Given the excitement and rave reviews regarding this series, expectations were high. I'm glad these books are now back into print, for Kearney truly delivers!
Here's the blurb:
The world is in turmoil. In the east the savage Merduks, followers of the Prophet Ahrimuz, have captured the holy city of Aekir. The western kingdoms are too distracted by internecine bickering to intervene and the Church seems more obsessed with rooting out heresy. It is an age where men go to the stake for the taint of magic in their blood, where gunpowder and cannon co-exit with werewolves and sorcerers. It is the turning point when two get reilgions will fight to the death and the common folk will struggle to merely survive.
The worldbuilding is probably the most interesting aspect of these books. First of all, the story takes place in a world that is more technically advanced than the usual Western European medieval setting. There are canons and firearms, and science is more advanced than in the popular Dark Ages that are so commonplace in fantasy these days. Secondly, Paul Kearney makes religion once of the most important themes of this series, pitting the equivalent of Christinanity against Islam in a war of conquest. With POV characters from both faiths, you witness the tale unfolding through two different perspectives, giving The Monarchies of God a lot more depth. Finally, the exploration of the fabled western continent add a certain South American flavor to the setting.

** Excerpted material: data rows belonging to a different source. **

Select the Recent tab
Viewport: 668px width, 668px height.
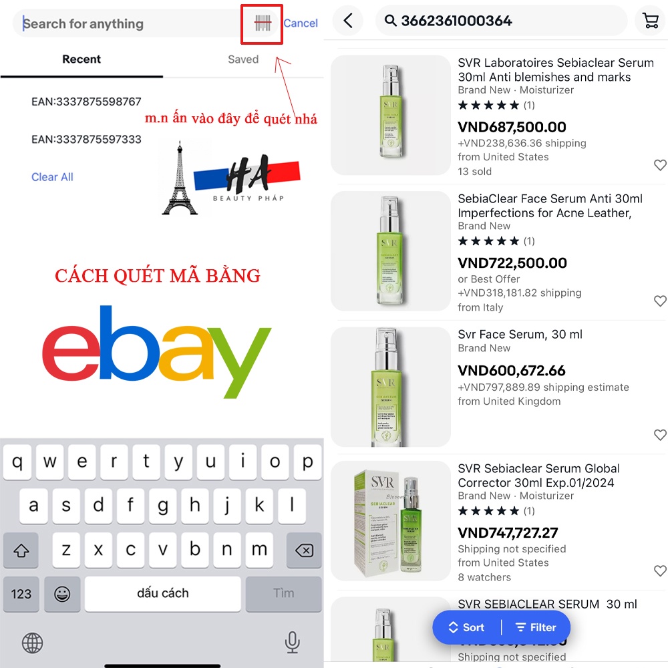(81, 59)
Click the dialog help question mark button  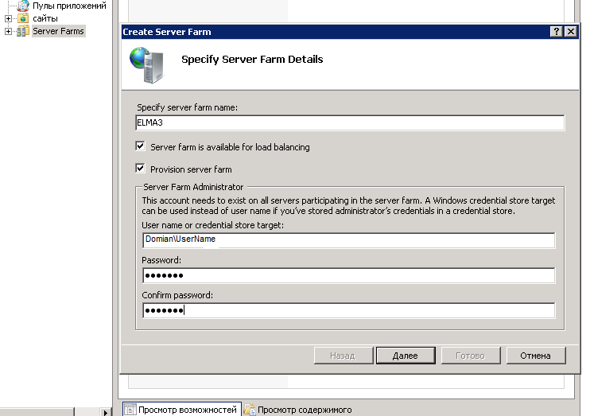(556, 32)
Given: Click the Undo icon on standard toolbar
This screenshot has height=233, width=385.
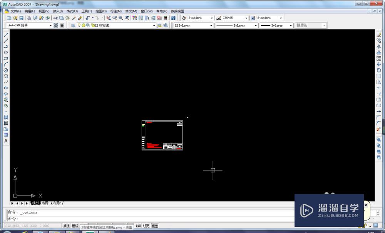Looking at the screenshot, I should point(87,18).
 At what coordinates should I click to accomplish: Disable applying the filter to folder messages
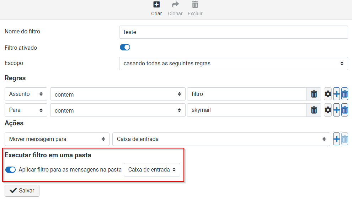click(11, 170)
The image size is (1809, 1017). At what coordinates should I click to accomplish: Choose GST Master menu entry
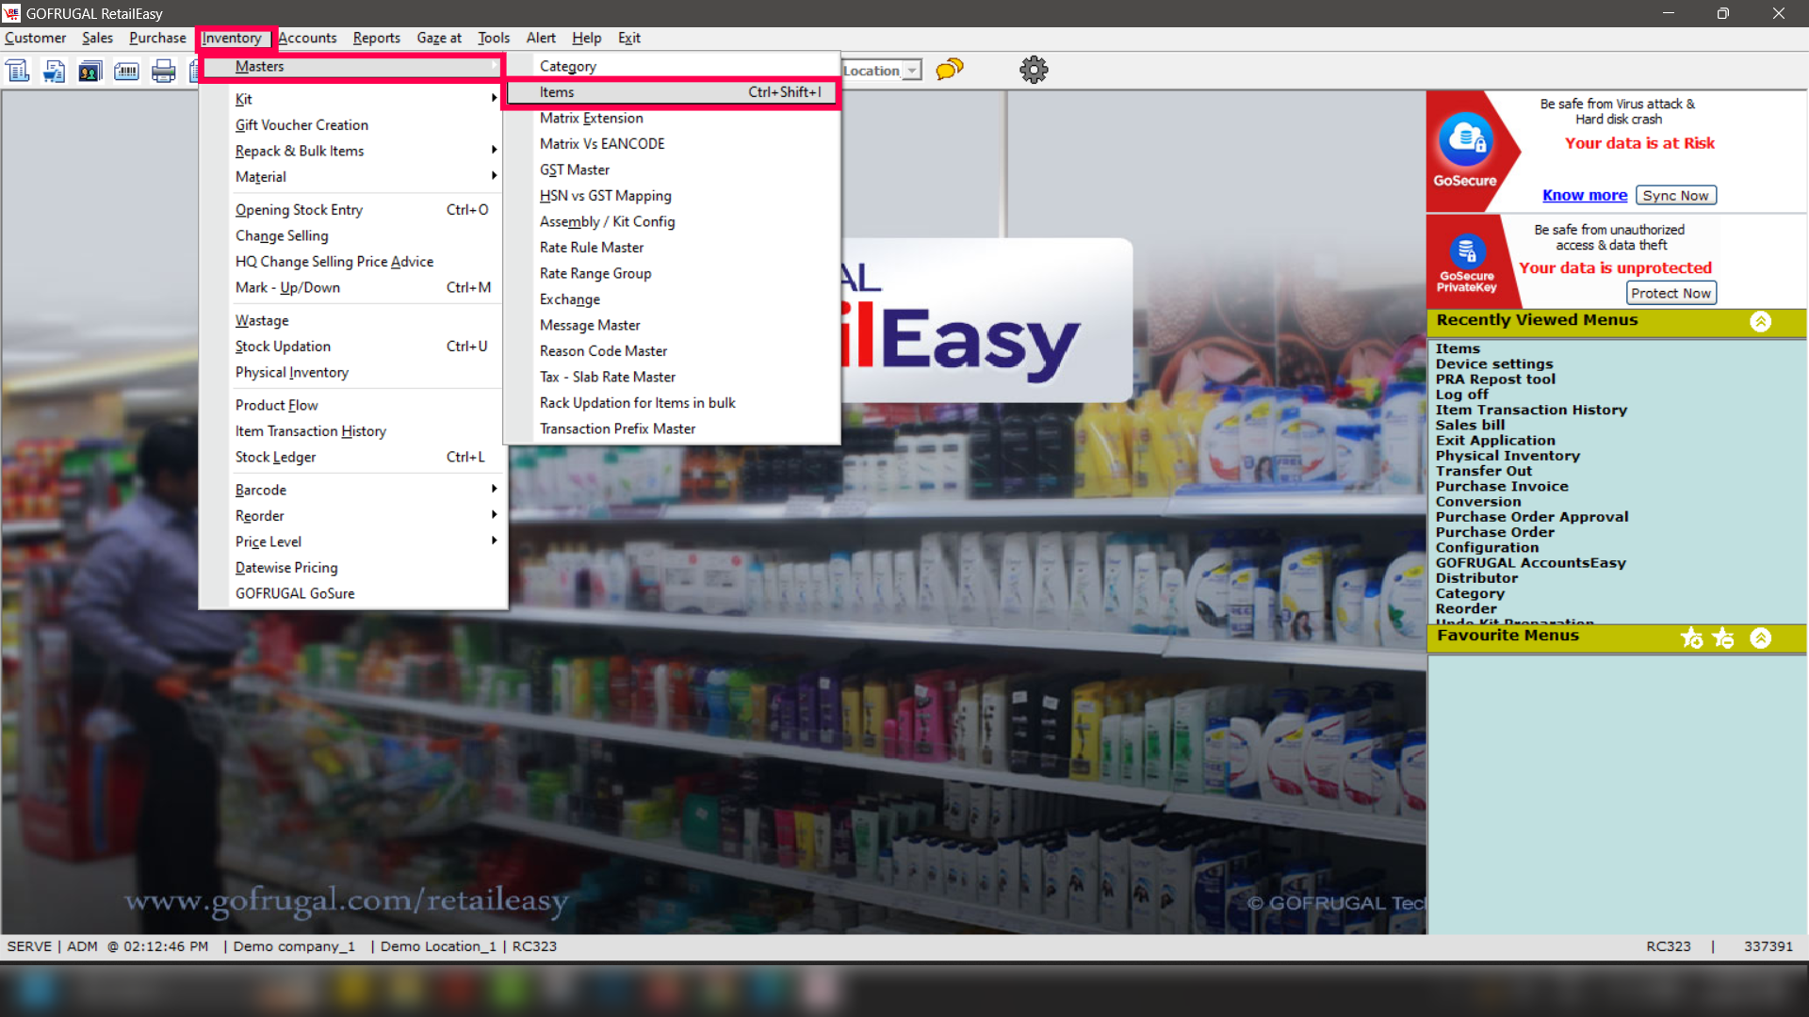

Known for his brevity, this characteristic of the author sometimes plays against him. Although the story moves forward at a crisp pace and the plotlines are engrossing, I often found myself bemoaning the fact that more information would have given more depth and/or impact to certain scenes. While I certainly wasn't expecting Kearney to turn into Katherine Kurtz, I would have liked more background information to flesh out the Church a bit more, what with it playing such a key role in every major event of the book. The same can be said of Dweomer magic, which is barely explained at all. It's all nitpicking, I know, and yes at times too much is worst than too little. And yet, I feel that elaborating a bit more on various concepts would have been more than a little beneficial to the series.
Though the books themselves may be short, The Monarchies of God is nevertheless a sprawling series with quite a few layers. The characterization reflects that, with a number of POV characters through whose eyes we see the tale unfold. That variety of points of view really elevates Kearney's work to another level. Some of the supporting cast could use a bit more fleshing out, but the main protagonists are a three-dimensional bunch for the most part. To all ends and purposes, it might be Richard Hawkwood and King Abeleyn's story, but Corfe, Albrec, and Avila play pivotal roles in what is to come. I particularly enjoyed the Merduks' perspective. With several cliffhangers before the end, it will be interesting to see what is to become of most of the protagonists in the sequel, Century of the Soldier.
Since this omnibus edition is comprised of Paul Kearney's Hawkwood's Voyage and The Heretic Kings, it doesn't read like one of those doorstopper fantasy novel, but like two short and relatively fast-paced books. The rhythm is fluid throughout, without a single dull moment from start to finish. The author may have gone a bit over-the-top with his naval expertise, but that's his prerogative. It certainly gives the novel a more genuine feel.
If you are looking for something different, Kearney's The Monarchies of God could be just what you need!